▶ _What is asked_
Could you copy out the material word for word, from the line containing "Task: Click the Thursday" through the end of the material, leaving the pictures out?
********************
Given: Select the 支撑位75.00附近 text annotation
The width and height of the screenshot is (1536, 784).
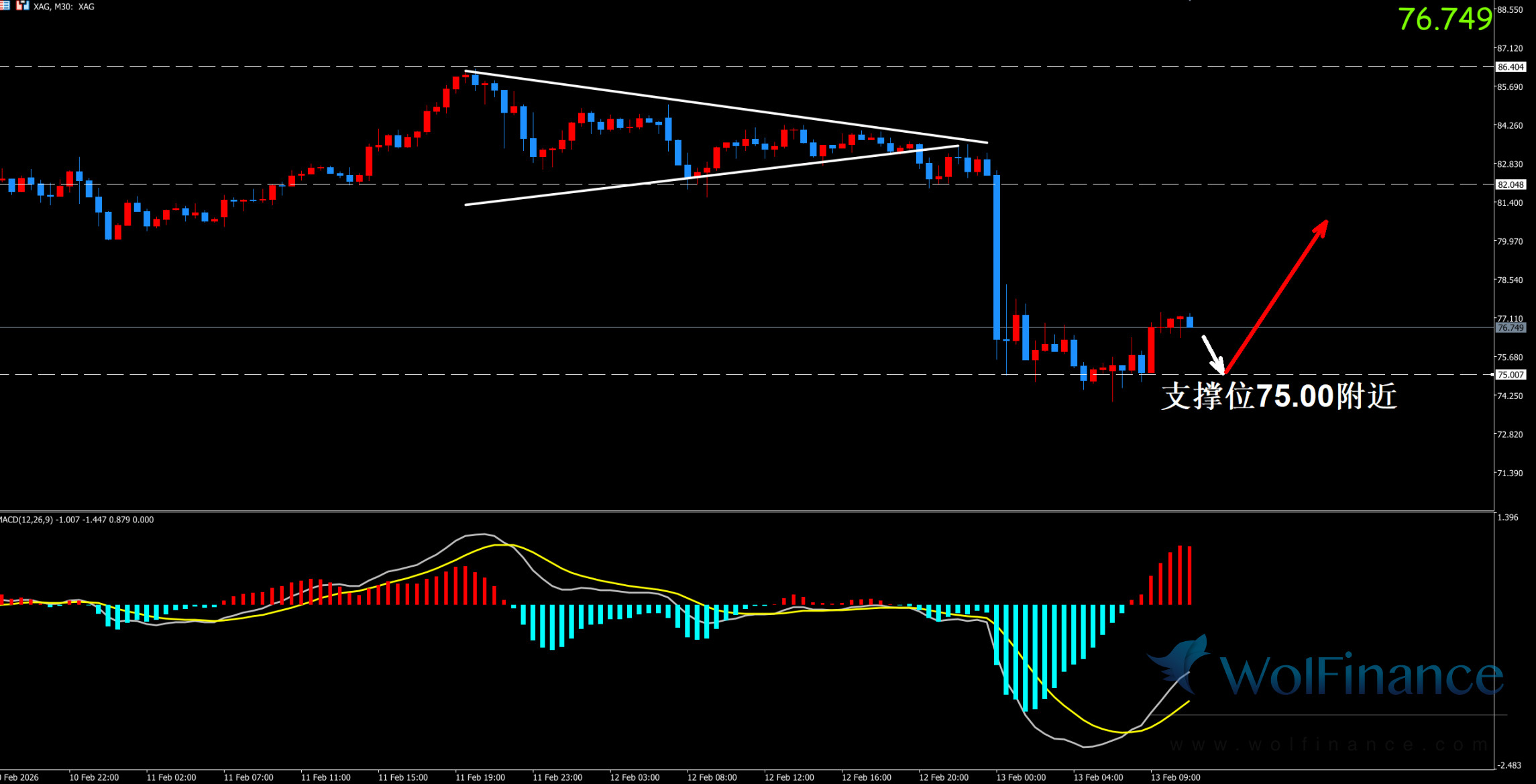Looking at the screenshot, I should click(1278, 396).
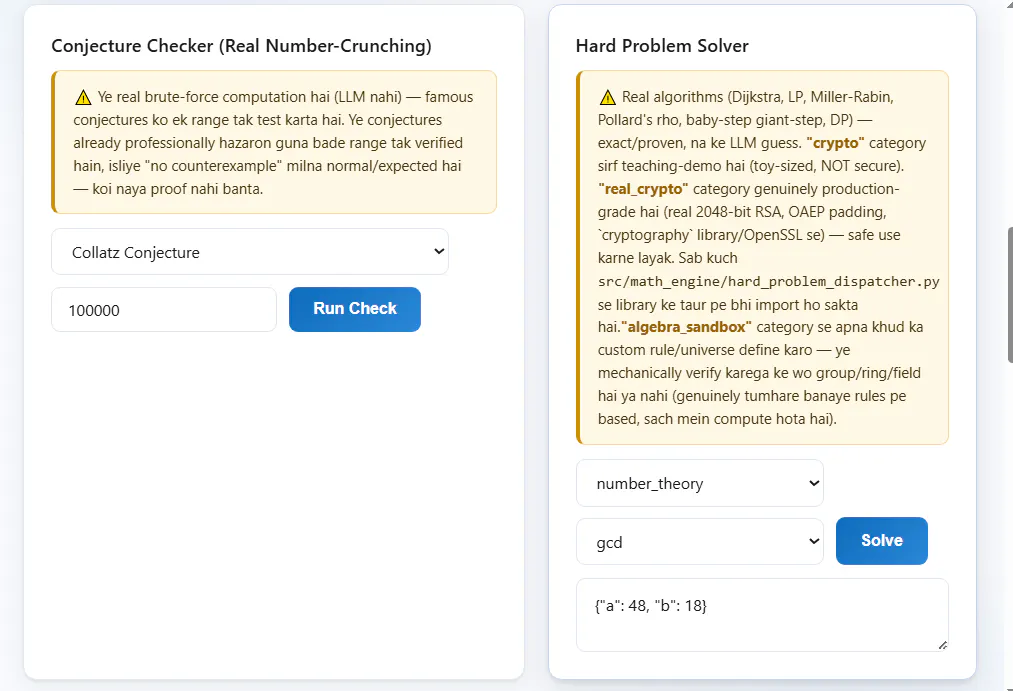Screen dimensions: 1013x691
Task: Click the hard_problem_dispatcher.py file path text
Action: pos(769,282)
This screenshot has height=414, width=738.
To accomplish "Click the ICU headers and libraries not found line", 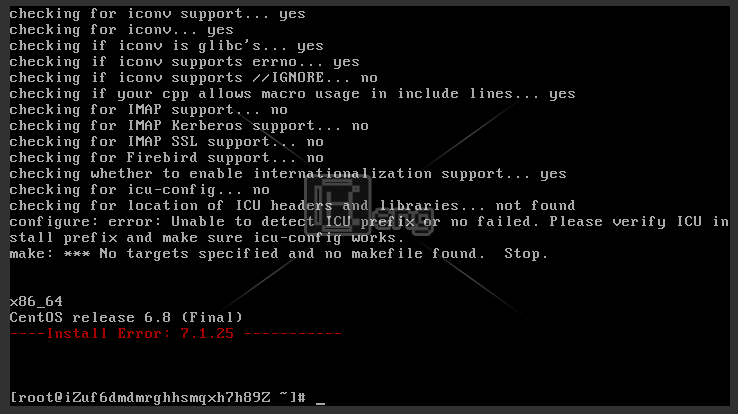I will tap(292, 206).
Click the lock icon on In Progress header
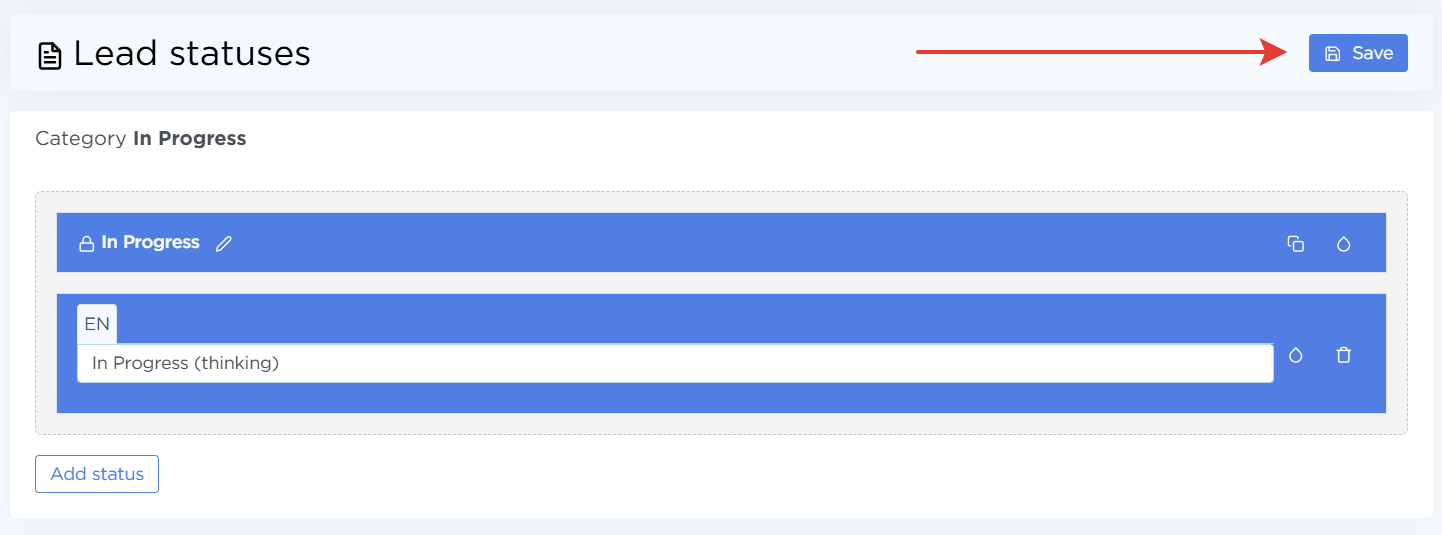Image resolution: width=1442 pixels, height=535 pixels. tap(86, 243)
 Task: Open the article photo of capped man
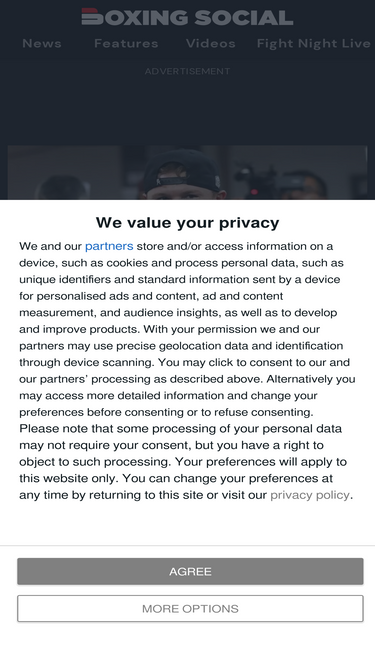(x=187, y=173)
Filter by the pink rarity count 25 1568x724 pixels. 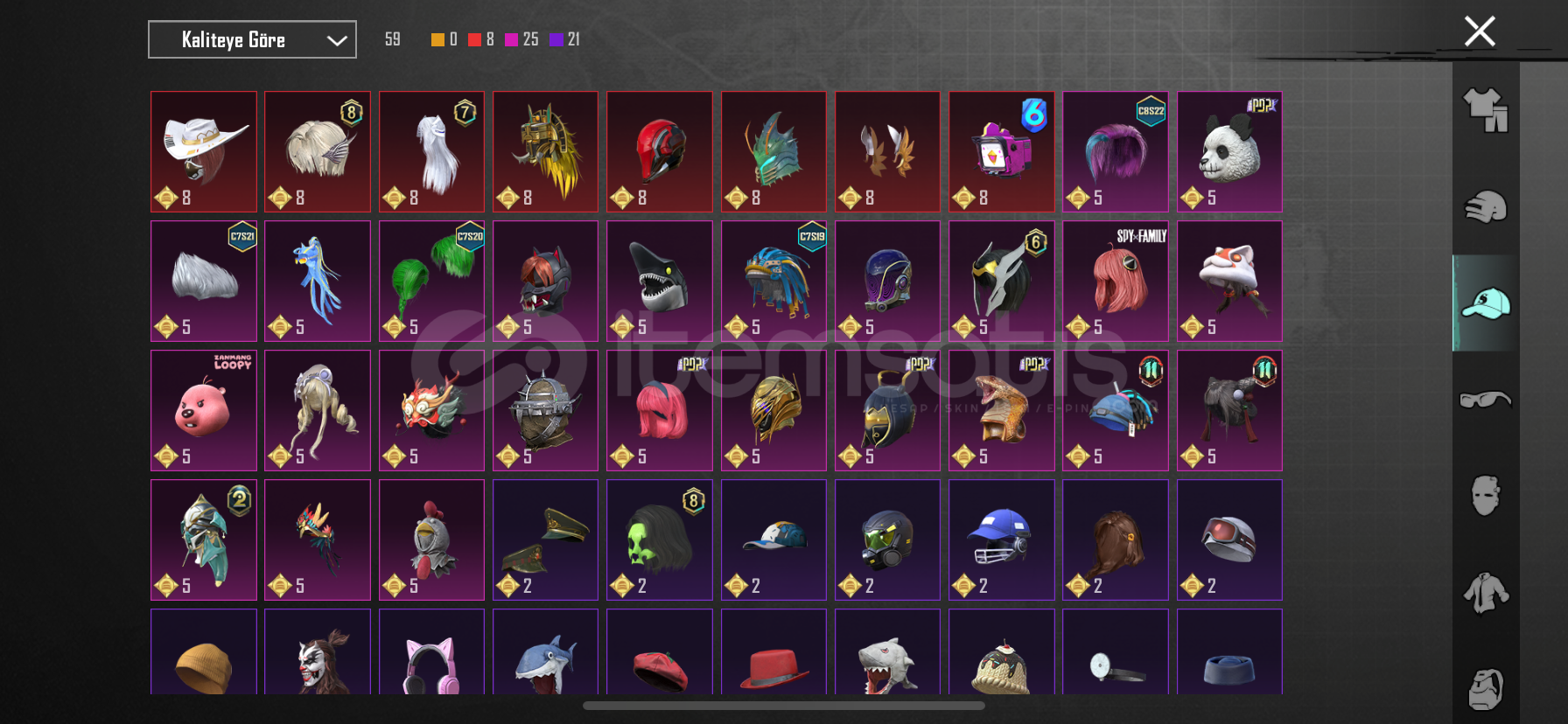[x=530, y=39]
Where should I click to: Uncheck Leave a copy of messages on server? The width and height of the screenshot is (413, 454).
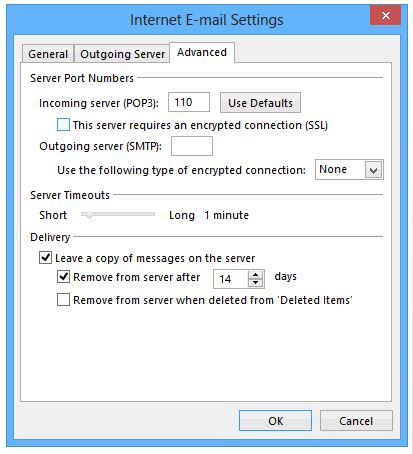coord(45,258)
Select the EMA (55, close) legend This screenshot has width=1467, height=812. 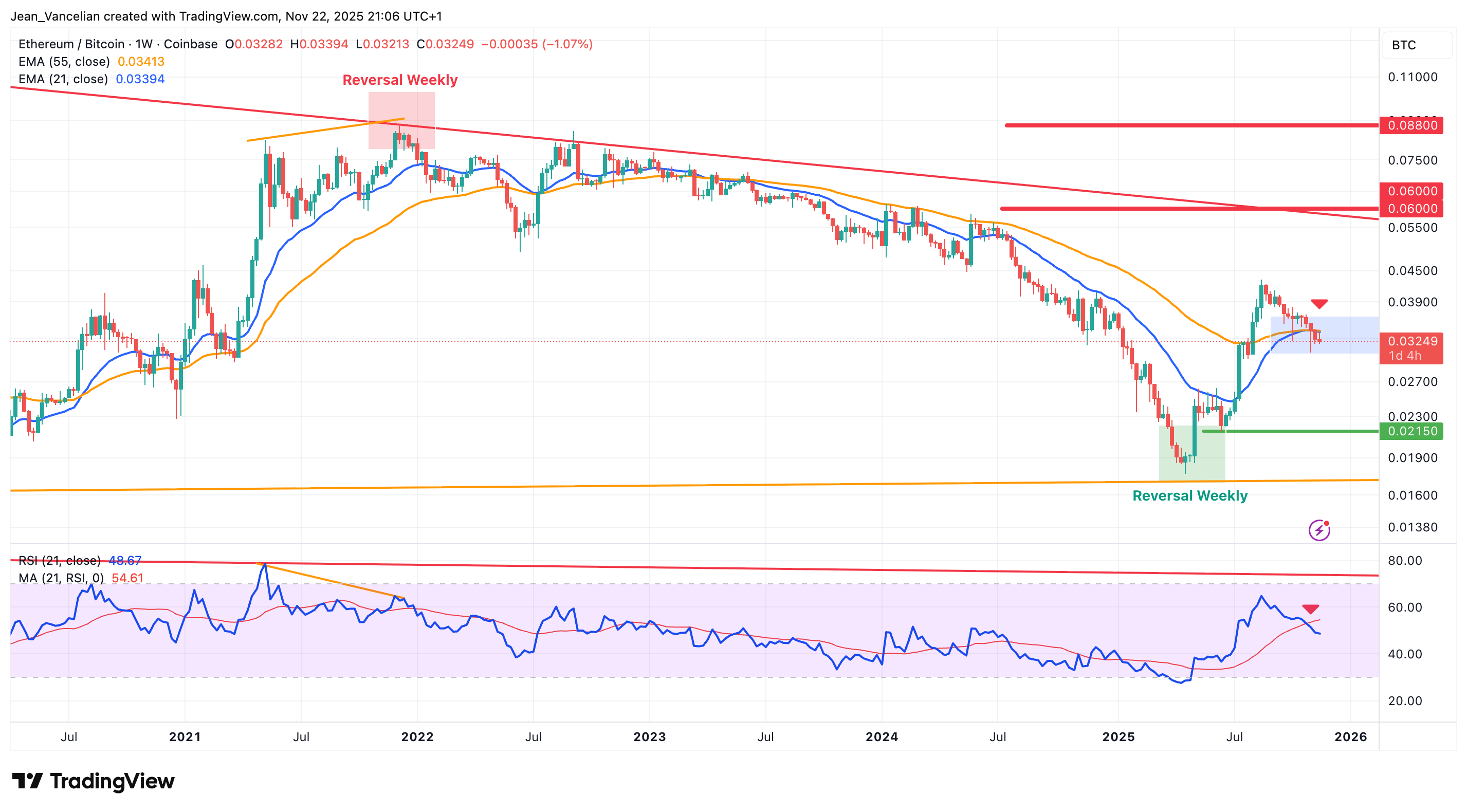64,62
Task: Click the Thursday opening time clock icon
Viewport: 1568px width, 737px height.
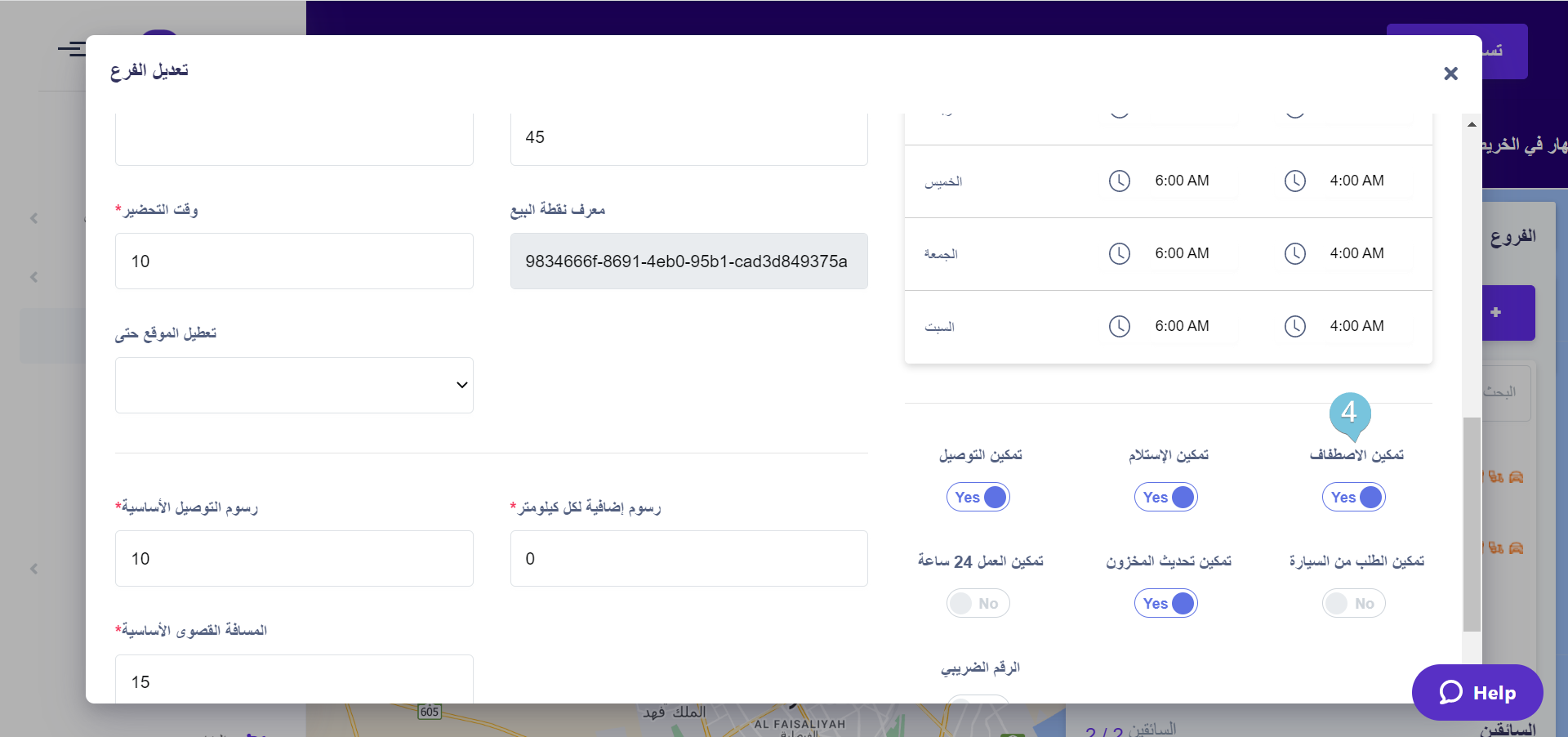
********************
▶ _Response_
Task: Click the Thursday opening time clock icon
Viewport: 1568px width, 737px height.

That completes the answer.